FasterSTS: A Faster Spatio-Temporal Synchronous Graph Convolutional Networks for Traffic flow Forecasting
Ben-Ao Dai, Nengchao Lyu, Yongchao Miao
TL;DR
FasterSTS tackles the computational bottlenecks of spatio-temporal graph neural networks for traffic forecasting by introducing a fast graph computation paradigm and a spatio-temporal synchronous convolution kernel. It decomposes graph operations into node information aggregation and node representation projection, achieving $O(nN)$ and linear-like scalability, while modeling both static and dynamic temporal correlations through adaptive, per-dimension graphs and a reinforcement-learning-inspired temporal embedding.

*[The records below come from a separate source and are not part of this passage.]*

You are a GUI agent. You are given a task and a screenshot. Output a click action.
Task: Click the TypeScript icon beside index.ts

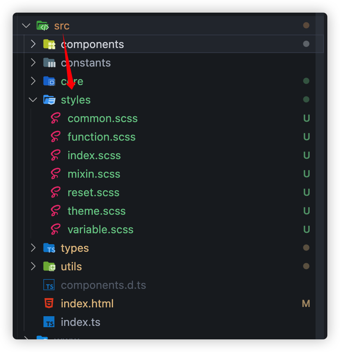pyautogui.click(x=49, y=322)
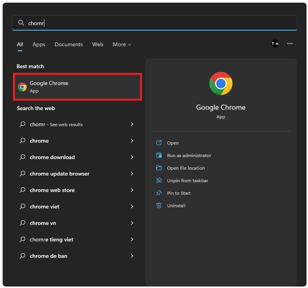The height and width of the screenshot is (288, 308).
Task: Switch to the Apps tab
Action: 39,45
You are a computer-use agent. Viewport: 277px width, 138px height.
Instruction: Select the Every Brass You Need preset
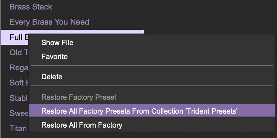(49, 22)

The approach integrates these components in stacked STSGCLs with residual connections and a fusion layer, and optimizes with MAE loss to handle data irregularities. Empirical results on four PeMS datasets show FasterSTS achieving state-of-the-art accuracy with significantly reduced computation time and memory, enabling more practical real-time traffic forecasting without relying on fused spatio-temporal graphs or heavy attention mechanisms.
Abstract
Accurate traffic flow prediction heavily relies on the spatio-temporal correlation of traffic flow data. Most current studies separately capture correlations in spatial and temporal dimensions, making it difficult to capture complex spatio-temporal heterogeneity, and often at the expense of increasing model complexity to improve prediction accuracy. Although there have been groundbreaking attempts in the field of spatio-temporal synchronous modeling, significant limitations remain in terms of performance and complexity control.This study proposes a quicker and more effective spatio-temporal synchronous traffic flow forecast model to address these issues.